Комод, секретер красного дерева, ночной столик с раздвижными дверцами да еще кровать составляли всю обстановку его спальни.
На камине возвышалась медная лампа Карселя, по обе стороны которой стояли два серебряных подсвечника и два рожка французского фарфора; вокруг зеркала висели разнообразные медальоны с портретами короля Людовика XVIII, Карла X и монсеньера дофина.
Этим и ограничивалось все убранство комнаты, холодной и голой, совершенно не соответствующей истинному положению ее хозяина и великолепию окружавших его слуг.
В ту минуту, когда камердинер докладывал о шевалье, барон приподнялся, опершись на локоть, правой рукой поправил Мадрас, сползший ему на глаза, и без каких-либо иных проявлений дружеского участия воскликнул:
— Откуда вас, черт возьми, принесло, шевалье?
Затем после паузы, словно повинуясь чувству приличия, он добавил:
— Жасмин, подайте табурет моему брату.
Бедняга шевалье оледенел от подобного приема. Он не видел старшего брата вот уже пятнадцать лет, и, как бы тот ни поступал в свое время по отношению к нему, шевалье, несмотря ни на что, испытывал глубокое волнение, находясь рядом с человеком, чья жизнь зародилась в том же чреве, что и его; вся кровь прилила у него к сердцу, когда он понял, как мало значения барон де ла Гравери придавал жизни или смерти своего младшего брата.
Поэтому всю инициативу в этом разговоре он предоставил барону.

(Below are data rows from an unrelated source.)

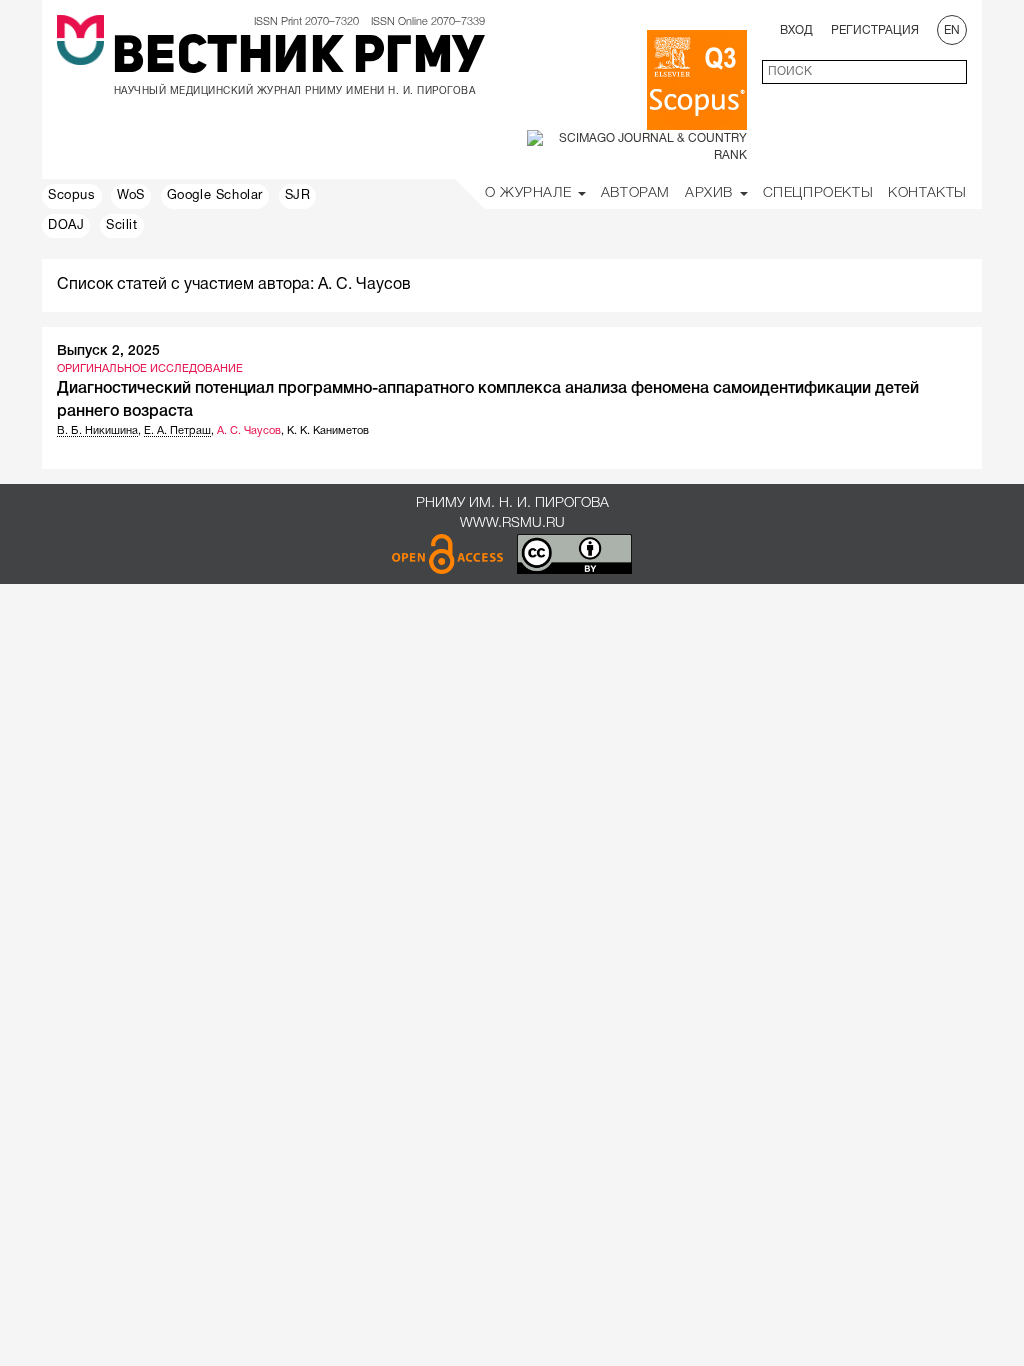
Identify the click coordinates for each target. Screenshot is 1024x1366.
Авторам (635, 193)
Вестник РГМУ (298, 59)
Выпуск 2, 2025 (108, 351)
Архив (711, 193)
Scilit (122, 226)
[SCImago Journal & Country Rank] (637, 146)
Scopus (72, 196)
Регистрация (875, 30)
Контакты (927, 193)
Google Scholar (215, 196)
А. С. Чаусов (249, 431)
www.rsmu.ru (512, 523)
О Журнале (530, 193)
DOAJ (66, 226)
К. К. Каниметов (328, 431)
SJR (298, 196)
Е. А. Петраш (177, 431)
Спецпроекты (818, 193)
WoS (131, 196)
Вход (796, 30)
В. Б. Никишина (97, 431)
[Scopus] (697, 80)
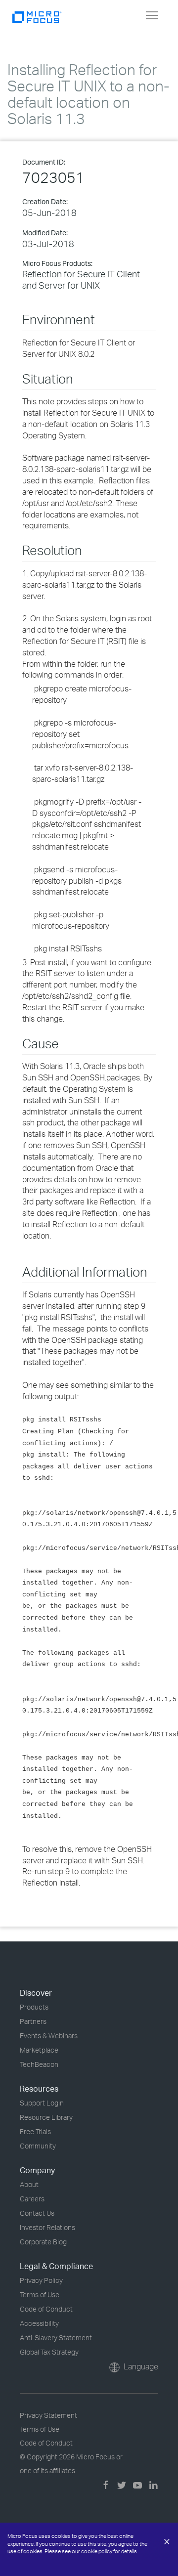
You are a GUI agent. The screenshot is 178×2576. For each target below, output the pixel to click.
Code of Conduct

И барон воспользовался этим.
— Но черт побери! Как вы изменились, мой бедный шевалье! — произнес барон, оглядев своего брата с головы до ноге холодным любопытством, полностью лишенным участия.
— Я не могу вам ответить тем же комплиментом, брат мой, — сказал Дьёдонне, — так как нахожу, что вы сами, ваше лицо и ваш голос остались прежними, такими же, как в день моего отъезда.
Действительно, для барона де ла Гравери, неизменно сухого и костистого, с ранними морщинами на лице, годы, легшие ему на плечи, прошли бесследно. Живя без каких-либо забот, он, как и все крайне эгоистические натуры, не добавил к своим рано появившимся морщинам ни одной новой морщины, а к своим преждевременно поседевшим волосам — ни одного нового седого волоса.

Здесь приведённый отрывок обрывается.